## WORK REQUIRED
Each record below needs to be set down again exactly.

## RECORDED DATA
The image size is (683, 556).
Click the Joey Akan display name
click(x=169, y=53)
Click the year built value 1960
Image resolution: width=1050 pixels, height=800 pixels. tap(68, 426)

## TASK ANSWER
The image size is (683, 556).
Click the Joey Akan display name
click(x=169, y=53)
Click the year built value 1960
Image resolution: width=1050 pixels, height=800 pixels. tap(68, 426)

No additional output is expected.